For some reason I haven't yet understood, puppet created each of those files inside puppet_checks.d root/root mode 600; i.e. owned by root and only readable by root. The nagios user was unable to read them, causing nagios to refuse to start. I tried to set each file's permissions when it was created, but when two services both landed inside one host's file, the declaration of file { "${nagios_config_dir}/puppet_checks.d/${hostname}.cfg
then appeared twice, causing a conflict. Instead I changed the puppet_checks.d directory to apply its permissions recursively.
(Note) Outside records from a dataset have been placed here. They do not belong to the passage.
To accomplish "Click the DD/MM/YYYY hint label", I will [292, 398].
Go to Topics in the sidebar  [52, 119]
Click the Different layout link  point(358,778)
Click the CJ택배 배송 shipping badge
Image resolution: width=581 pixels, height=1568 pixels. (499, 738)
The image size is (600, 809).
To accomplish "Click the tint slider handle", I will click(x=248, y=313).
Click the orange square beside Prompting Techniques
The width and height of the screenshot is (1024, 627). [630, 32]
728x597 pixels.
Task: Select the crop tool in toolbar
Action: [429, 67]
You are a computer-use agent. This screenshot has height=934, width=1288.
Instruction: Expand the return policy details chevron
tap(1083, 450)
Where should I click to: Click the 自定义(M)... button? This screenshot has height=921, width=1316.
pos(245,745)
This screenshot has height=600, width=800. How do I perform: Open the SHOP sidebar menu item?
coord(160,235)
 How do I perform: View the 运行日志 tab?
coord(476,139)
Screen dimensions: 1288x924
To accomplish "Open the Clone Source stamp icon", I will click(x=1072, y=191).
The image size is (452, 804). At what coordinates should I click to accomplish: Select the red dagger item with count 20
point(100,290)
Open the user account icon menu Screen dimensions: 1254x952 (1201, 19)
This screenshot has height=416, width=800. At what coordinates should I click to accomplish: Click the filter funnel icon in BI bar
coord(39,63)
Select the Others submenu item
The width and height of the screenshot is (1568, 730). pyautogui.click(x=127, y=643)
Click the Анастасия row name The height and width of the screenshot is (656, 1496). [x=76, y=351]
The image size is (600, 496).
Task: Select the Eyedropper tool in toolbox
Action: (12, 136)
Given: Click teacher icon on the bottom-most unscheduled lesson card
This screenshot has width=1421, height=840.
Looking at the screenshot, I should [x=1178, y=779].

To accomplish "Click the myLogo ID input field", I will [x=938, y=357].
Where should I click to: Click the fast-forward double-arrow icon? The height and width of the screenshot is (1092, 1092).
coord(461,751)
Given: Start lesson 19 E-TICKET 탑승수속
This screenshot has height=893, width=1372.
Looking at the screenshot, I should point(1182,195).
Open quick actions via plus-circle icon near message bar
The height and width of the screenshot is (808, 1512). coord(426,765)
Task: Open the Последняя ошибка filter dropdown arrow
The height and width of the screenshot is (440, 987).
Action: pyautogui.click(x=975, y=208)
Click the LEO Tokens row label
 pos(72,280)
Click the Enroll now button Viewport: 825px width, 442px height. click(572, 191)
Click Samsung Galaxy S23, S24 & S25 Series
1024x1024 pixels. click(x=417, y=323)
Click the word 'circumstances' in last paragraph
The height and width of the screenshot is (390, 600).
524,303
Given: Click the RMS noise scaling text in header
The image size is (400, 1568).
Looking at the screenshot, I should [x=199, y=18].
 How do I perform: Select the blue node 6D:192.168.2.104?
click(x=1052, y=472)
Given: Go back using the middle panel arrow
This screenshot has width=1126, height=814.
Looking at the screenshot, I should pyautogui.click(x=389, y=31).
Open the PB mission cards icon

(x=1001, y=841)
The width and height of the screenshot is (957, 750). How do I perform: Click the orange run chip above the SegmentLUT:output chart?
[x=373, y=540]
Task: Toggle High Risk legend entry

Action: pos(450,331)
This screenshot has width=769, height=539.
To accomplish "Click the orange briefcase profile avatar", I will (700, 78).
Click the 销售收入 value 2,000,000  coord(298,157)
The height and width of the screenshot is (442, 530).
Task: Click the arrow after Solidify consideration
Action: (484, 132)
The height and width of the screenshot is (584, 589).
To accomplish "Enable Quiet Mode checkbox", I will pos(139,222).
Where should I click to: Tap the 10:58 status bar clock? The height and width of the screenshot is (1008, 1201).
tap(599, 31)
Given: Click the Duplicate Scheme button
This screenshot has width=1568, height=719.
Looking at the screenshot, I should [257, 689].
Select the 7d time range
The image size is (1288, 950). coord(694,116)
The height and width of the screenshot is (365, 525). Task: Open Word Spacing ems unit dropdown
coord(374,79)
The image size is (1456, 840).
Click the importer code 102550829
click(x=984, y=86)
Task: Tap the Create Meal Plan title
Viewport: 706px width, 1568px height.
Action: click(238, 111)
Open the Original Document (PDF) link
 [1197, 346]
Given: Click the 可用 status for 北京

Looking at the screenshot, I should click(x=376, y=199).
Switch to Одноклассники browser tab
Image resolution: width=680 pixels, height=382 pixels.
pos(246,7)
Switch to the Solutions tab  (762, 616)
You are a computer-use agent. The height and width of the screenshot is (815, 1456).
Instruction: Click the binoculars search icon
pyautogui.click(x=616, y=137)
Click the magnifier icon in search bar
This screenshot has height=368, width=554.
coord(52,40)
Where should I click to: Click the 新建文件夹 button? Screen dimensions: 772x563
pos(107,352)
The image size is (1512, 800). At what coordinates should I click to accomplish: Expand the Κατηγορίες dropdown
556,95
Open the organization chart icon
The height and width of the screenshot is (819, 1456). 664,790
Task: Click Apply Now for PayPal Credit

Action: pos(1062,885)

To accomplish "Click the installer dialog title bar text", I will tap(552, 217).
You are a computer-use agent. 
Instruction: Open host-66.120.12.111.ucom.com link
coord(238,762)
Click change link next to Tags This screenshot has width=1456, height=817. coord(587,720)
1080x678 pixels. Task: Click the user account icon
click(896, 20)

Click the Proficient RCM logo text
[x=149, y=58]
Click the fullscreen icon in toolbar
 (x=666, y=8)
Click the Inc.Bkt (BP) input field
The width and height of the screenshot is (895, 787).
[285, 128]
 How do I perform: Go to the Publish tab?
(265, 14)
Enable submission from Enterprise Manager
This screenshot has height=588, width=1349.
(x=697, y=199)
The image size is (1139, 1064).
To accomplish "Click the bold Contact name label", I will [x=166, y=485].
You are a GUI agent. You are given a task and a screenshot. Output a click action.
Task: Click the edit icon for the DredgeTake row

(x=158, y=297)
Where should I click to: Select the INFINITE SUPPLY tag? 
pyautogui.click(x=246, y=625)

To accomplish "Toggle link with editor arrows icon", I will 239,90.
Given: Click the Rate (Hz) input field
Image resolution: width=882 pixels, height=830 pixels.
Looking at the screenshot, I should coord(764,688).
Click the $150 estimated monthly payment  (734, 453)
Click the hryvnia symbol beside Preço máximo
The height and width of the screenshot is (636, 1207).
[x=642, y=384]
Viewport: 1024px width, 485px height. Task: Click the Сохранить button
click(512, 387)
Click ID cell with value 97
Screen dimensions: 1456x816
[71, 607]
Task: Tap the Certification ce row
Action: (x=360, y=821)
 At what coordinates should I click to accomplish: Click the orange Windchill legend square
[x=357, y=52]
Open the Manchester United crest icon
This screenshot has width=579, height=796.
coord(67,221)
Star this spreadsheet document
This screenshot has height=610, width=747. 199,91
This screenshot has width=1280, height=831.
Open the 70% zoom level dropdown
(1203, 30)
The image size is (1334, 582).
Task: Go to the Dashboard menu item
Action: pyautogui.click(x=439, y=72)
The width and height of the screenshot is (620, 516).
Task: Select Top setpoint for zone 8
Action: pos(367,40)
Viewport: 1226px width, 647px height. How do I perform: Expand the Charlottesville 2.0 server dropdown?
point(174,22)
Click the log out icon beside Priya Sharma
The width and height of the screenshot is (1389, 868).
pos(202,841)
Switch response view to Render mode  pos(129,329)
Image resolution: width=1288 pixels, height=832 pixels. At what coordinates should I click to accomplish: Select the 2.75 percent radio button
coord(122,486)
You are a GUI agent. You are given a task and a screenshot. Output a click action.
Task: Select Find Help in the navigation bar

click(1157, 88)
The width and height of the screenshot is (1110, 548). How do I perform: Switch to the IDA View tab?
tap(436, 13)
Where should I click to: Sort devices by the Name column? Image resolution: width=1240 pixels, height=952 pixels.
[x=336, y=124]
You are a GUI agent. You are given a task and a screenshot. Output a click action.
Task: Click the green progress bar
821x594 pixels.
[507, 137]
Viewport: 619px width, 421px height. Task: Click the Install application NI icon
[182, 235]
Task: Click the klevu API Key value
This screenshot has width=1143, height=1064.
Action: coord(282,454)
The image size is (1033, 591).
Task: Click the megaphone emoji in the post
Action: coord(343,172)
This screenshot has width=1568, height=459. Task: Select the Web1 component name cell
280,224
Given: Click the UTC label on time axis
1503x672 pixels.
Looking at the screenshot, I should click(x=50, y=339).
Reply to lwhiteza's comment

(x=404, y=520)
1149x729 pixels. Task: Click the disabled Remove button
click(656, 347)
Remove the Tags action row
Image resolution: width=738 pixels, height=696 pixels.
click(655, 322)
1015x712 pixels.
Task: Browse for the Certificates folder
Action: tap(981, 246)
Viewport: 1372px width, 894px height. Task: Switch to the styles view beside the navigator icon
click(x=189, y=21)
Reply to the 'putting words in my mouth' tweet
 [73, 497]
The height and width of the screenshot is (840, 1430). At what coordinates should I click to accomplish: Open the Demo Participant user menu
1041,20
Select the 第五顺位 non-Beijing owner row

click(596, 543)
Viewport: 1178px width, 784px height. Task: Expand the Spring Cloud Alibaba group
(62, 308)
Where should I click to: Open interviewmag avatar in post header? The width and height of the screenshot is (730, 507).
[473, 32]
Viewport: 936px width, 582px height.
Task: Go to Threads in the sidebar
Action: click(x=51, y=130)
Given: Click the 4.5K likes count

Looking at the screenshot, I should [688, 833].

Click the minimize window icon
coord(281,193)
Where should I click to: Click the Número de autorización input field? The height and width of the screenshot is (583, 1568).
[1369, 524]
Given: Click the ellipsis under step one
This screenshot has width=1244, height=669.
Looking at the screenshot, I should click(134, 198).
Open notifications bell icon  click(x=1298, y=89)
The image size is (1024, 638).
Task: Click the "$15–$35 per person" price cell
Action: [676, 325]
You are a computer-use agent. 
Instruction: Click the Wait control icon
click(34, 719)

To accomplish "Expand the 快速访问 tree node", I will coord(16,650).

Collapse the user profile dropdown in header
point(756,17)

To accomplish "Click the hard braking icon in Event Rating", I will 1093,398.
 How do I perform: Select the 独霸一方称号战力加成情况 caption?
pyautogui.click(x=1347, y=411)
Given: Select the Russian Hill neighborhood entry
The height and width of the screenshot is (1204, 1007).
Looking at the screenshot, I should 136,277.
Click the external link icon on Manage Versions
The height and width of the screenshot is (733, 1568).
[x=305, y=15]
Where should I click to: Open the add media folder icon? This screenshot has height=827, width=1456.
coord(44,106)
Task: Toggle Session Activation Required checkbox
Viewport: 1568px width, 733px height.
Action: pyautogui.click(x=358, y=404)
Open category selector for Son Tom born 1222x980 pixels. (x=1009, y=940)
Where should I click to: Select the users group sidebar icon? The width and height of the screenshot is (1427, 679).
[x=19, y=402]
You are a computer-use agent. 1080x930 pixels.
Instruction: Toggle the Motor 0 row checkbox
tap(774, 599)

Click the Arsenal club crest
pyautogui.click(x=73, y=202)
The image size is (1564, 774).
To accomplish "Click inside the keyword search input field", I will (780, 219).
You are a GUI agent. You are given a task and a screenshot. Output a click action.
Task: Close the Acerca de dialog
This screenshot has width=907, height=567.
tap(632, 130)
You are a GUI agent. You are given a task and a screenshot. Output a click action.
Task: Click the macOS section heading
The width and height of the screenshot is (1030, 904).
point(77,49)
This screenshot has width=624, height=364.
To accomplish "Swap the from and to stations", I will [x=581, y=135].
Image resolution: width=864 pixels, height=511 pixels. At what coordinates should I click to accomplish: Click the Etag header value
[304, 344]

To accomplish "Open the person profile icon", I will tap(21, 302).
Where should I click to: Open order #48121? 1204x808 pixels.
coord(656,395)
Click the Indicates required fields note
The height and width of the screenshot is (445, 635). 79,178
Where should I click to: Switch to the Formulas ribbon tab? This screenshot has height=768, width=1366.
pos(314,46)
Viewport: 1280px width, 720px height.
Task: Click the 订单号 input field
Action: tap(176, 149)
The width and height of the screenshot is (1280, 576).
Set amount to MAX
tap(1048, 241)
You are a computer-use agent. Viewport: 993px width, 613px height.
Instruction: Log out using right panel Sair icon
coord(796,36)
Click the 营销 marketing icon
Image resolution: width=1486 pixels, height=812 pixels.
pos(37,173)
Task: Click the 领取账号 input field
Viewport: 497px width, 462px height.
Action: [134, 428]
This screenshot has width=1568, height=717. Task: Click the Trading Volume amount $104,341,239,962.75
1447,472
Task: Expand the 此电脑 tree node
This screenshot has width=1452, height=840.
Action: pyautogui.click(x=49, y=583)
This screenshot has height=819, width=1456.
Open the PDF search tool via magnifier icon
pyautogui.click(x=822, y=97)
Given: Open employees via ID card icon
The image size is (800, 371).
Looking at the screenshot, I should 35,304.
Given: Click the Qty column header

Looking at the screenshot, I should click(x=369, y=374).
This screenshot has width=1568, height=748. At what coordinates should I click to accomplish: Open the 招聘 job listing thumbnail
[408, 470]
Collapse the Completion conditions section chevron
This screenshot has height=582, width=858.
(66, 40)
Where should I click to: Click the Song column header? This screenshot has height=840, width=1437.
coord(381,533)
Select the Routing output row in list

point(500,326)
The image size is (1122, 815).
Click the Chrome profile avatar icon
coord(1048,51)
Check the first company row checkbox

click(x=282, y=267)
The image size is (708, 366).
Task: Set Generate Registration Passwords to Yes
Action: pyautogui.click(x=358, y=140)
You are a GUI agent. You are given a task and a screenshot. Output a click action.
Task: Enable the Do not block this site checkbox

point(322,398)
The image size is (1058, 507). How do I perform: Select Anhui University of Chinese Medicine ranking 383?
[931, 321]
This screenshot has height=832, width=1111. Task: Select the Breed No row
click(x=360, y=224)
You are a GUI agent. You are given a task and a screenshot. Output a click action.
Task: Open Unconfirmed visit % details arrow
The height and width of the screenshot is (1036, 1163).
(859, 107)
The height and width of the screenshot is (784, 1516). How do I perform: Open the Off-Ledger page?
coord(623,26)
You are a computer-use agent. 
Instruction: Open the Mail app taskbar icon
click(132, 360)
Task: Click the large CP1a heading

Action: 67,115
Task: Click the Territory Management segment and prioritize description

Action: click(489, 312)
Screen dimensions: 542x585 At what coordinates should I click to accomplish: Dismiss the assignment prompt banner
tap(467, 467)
Note that though the directory mode argument is set to 0600, puppet understands that when applying this recursively, directories are also supposed to get the execute bit and sets them 0755.
# set up the nagios server class nagios::monitor { ... # make sure the directory for individual service checks exists file { "/etc/nagios/puppet_checks.d": ensure => directory, owner => root, group => root, recurse => true, mode => 0644; } ... }
With these changes in place, after running a few times to get all the files settled into their correct places, the puppet run on spence now takes on average 5 minutes total.